"Conservar a fauna é tarefa titânica", diz zoólogo premiado
2006-05-23
O mexicano Gerardo Cevallos (1958) acrescentou, no dia 10 de maio, à sua lista de prêmios o britânico Whithley, dotado de US$ 55,8 mil, por seu trabalho em favor dos roedores chamados cães de pradaria (Cynomys ludovicianus). Este doutor em mastozoologia, e pesquisador do Instituto de Ecologia de Universidade Nacional do México, espera que o prêmio, um dos mais importantes do mundo para os que trabalham em conservação e recuperação de fauna e flora, o ajude a pressionar as autoridades para que declarem reserva natural uma área de 500 mil hectares no Estado de Chihuahua, onde, desde 1994, busca preservar a vida dos cães de pradaria. Embora lute por isso desde 2001 sem êxito, isso não diminui seu ânimo em proteger estes roedores, que ajudam na existência de outras espécies e combatem a desertificação. O Terramérica conversou com Cevallos na Cidade do México.
Terramérica: O que significa o prêmio Whitley para seu trabalho?
Gerardo Cevallos: É um estímulo para mim e meu grupo de trabalho. A conservação da fauna é uma tarefa titânica, enfrentamos problemas sérios e barreiras dentro dos círculos de poder. Esperamos que este prêmio ajude a desmontá-las e que a declaração de parque nacional no município de Janos (onde vivem cerca de 15 mil pessoas de escassos recursos) aconteça antes de dezembro (quando termina o governo do presidente Vicente Fox).
Por que essa declaração é tão importante?
Gerardo Cevallos: Com a reserva, em seis ou oito anos mais, recuperaremos a pastagem da região, a produtividade dos camponeses e teremos bem definidas as áreas de agricultura, pecuária e espaço para os animais. Acreditamos que pode ser um enorme foco turístico e ambiental e um exemplo para o mundo, pois haverá muitas outras espécies junto ao cão de pradaria, que já estão em risco de extinção, como bisontes, raposas e outros.
Que papel tem o cão de pradaria no hábitat e por que estava em perigo?
Cevallos: Na região que trabalhamos, que é a última grande colônia que existe no mundo, há cerca de 600 mil cães; vivem de oito a dez animais por hectare. Sua vantagem é que se alimentam de arbustos desérticos, são muito agressivos e invadem a pastagem até acabar com ela. Os cães mantém o matagal sob controle e isso permite que a pastagem própria da região sobreviva, constituindo uma espécie fundamental, com um impacto desproporcional em seu ambiente.

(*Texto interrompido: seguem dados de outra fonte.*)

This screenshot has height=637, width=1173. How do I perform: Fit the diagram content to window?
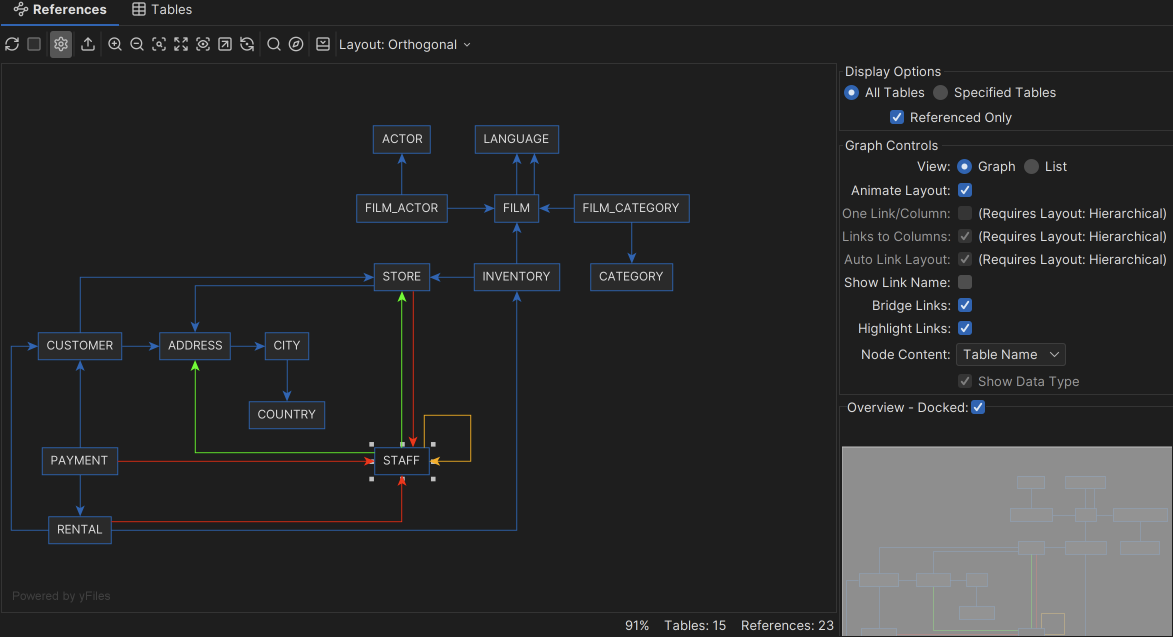click(181, 44)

Se é retirado, perde-se todo o ecossistema. Alguns ainda consideram este animal uma praga. Diz-se que compete com o gado e que tem um grande impacto, mas não é verdade. São envenenados aos milhares, e estamos trabalhando contra isso.
Como o senhor e sua equipe trabalham na região?
Cevallos: Em 1987, cheguei a buscar cães de pradaria no Estado de Chihuahua, pois durante mais de 50 anos não houve informações sobre eles. Os encontrei e comecei um trabalho que se formalizou nos anos 90. Trabalhamos com a sociedade civil, com os pecuaristas, camponeses e o governo municipal para a declaração de reserva, e todos concordam que ela deve ser feita. O consenso é produto de um grande processo de conscientização e do pagamento de serviços ambientais em uma região de quatro mil hectares, onde pela década seguinte seus donos receberão dinheiro, a cada ano, para não usar as áreas para pasto nem cultivo. Os recursos provêm de fundações estrangeiras privadas.
As barreiras que enfrentou para proteger o cão de pradaria são sintoma do que ocorre em matéria ambiental em todo o país?
Cevallos: Sim, é parte disso. O meio ambiente é como um doente ao qual as autoridades dão certas coisas e meio que cura, mas que acaba morrendo mais tarde se não recebe um apoio agressivo. Os problemas são maiores do que os esforços feitos para resolvê-los. E isso não pode mudar sem um forte apoio do governo e de outros setores da sociedade. Nisso ainda estamos engatinhando.